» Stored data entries

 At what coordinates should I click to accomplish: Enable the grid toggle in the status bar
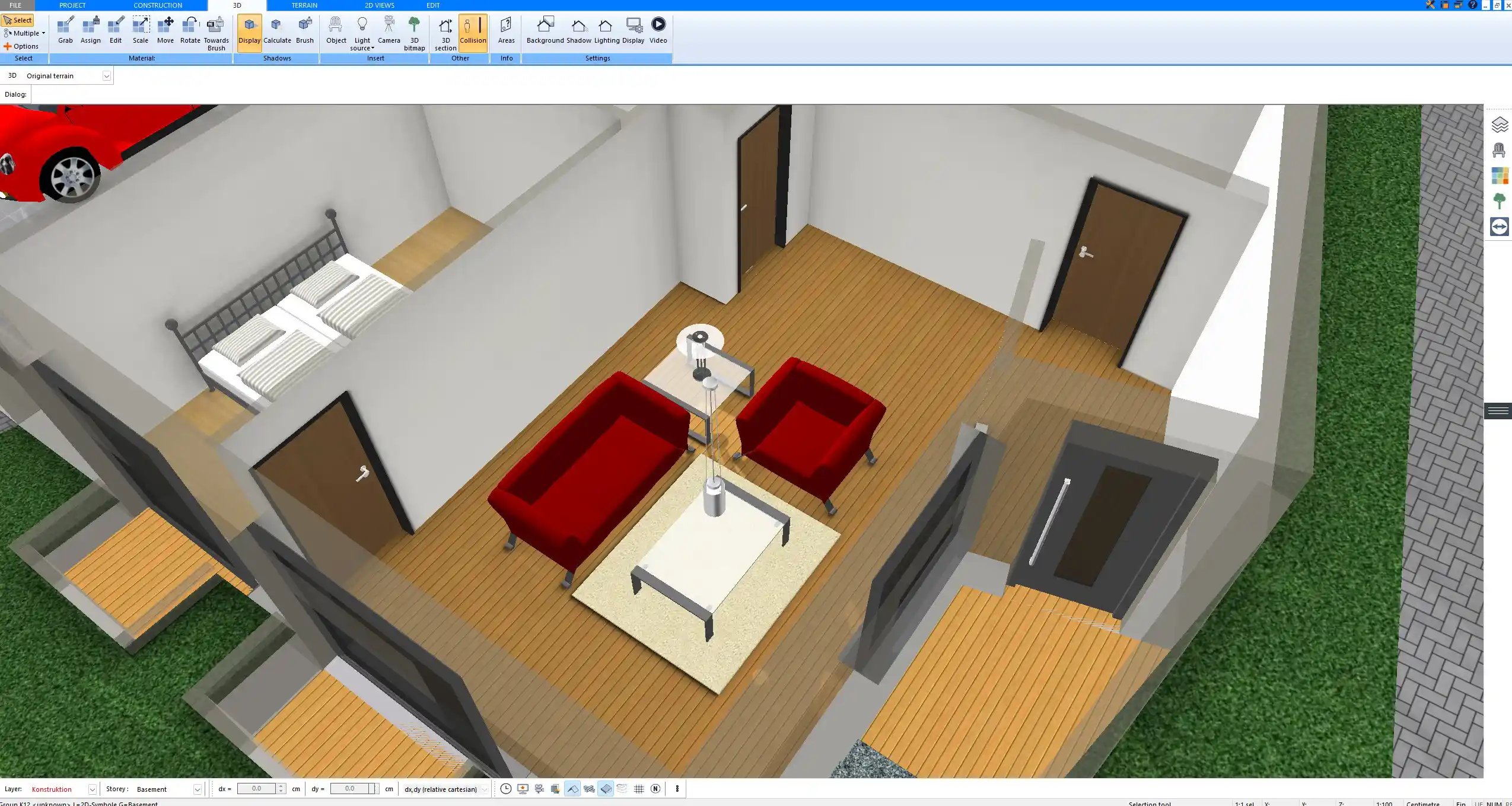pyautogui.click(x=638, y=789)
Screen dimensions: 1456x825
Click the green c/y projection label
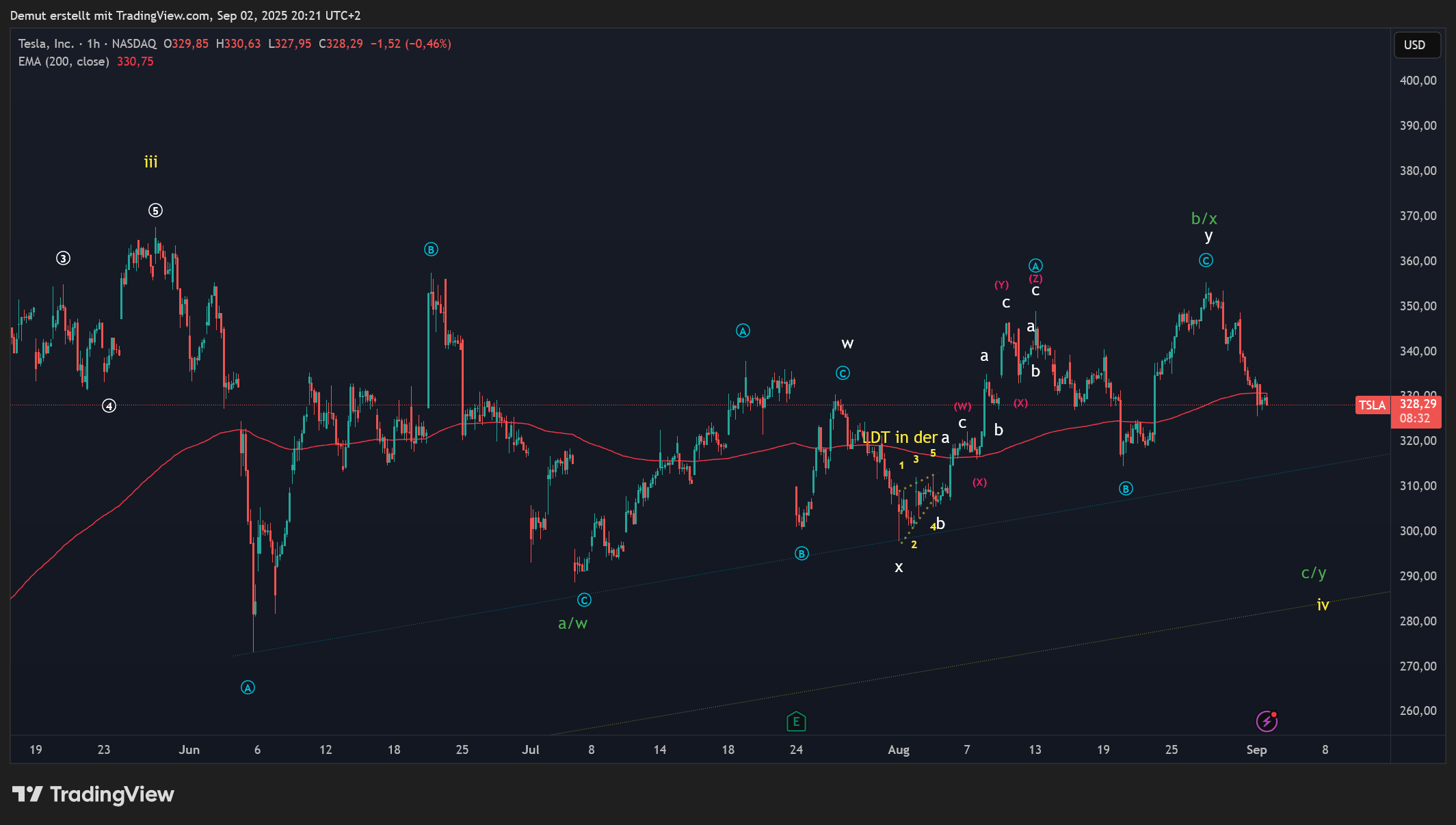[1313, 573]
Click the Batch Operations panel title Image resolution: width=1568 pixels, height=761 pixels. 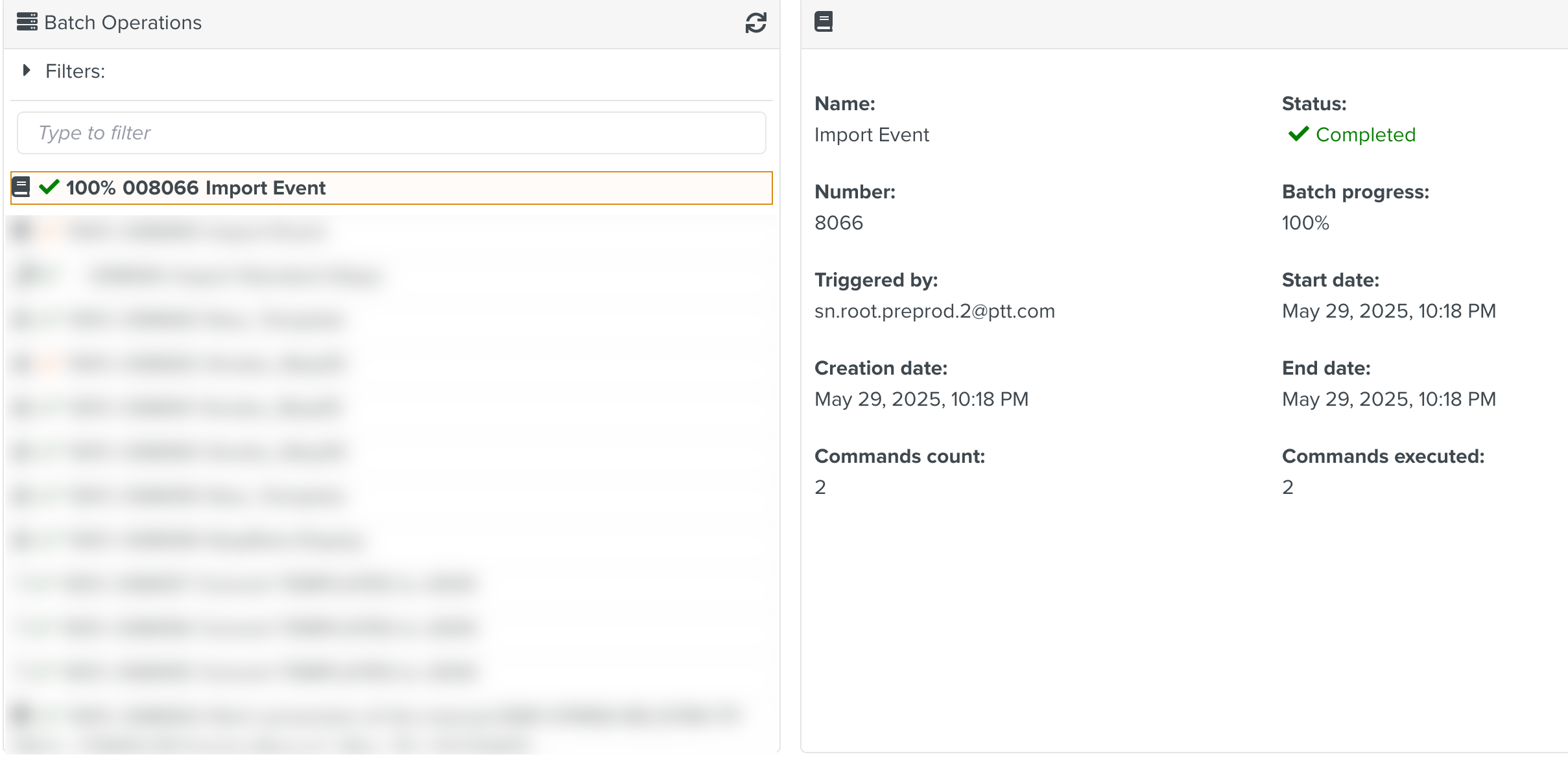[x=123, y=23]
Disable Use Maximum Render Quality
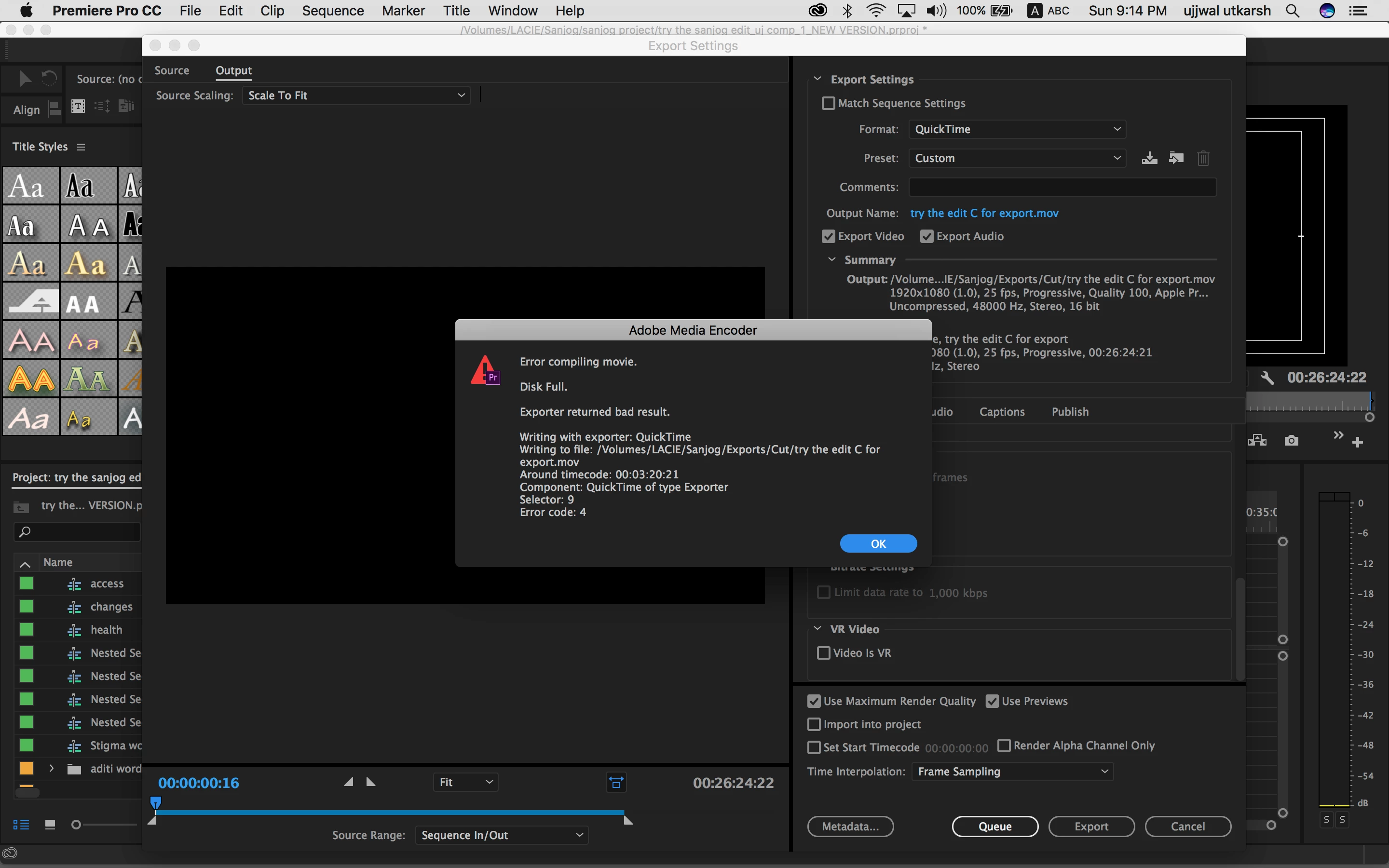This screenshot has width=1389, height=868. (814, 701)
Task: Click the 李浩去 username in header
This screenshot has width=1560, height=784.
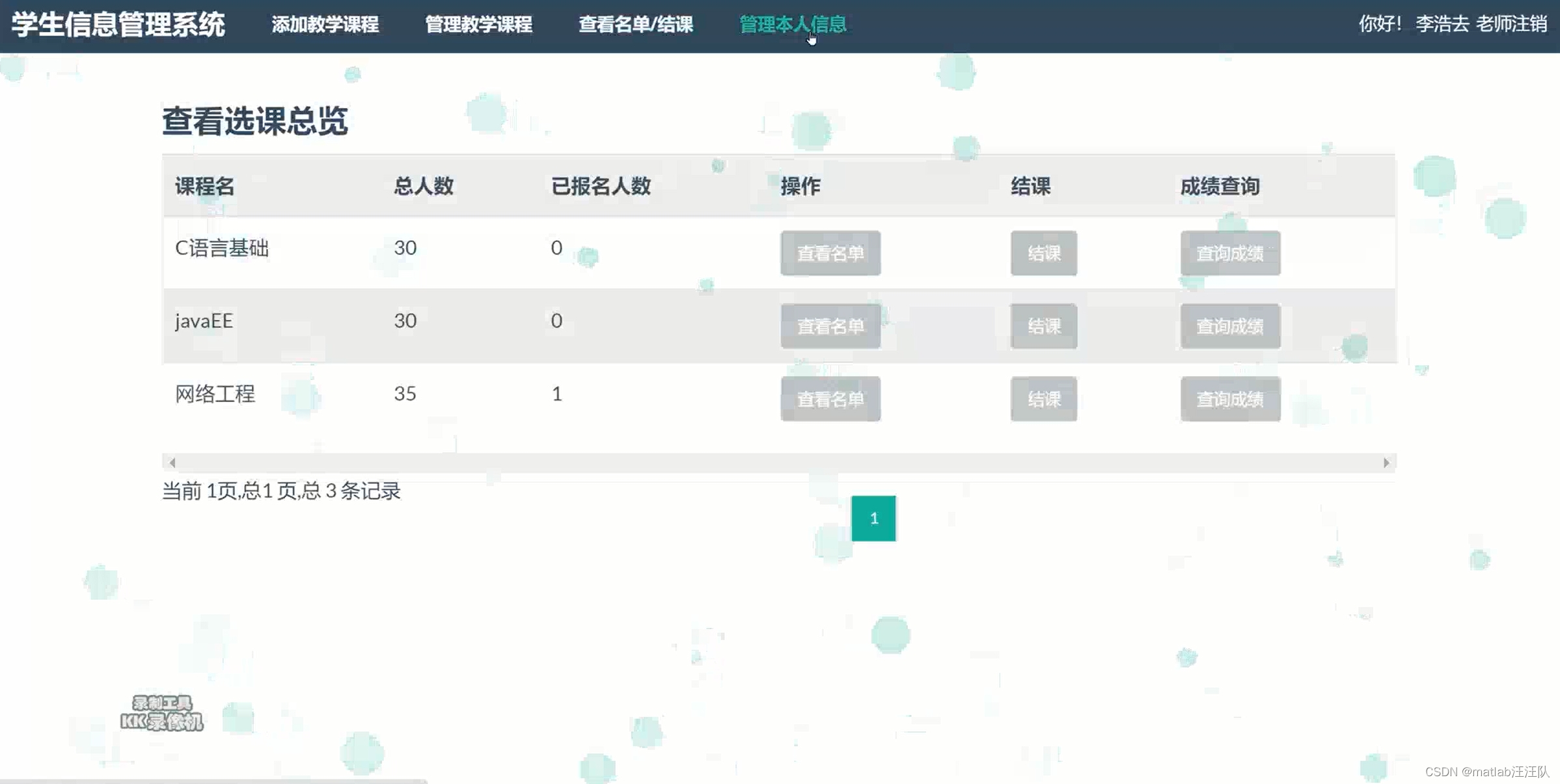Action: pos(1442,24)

» TASK DETAILS
An exact copy is needed of every line from the one holding "Task: Click the 李浩去 username in header" to the end of the entries above, both ends kept and each picture dropped.

» OUTPUT FOR THIS EXERCISE
Task: Click the 李浩去 username in header
This screenshot has width=1560, height=784.
Action: pos(1442,24)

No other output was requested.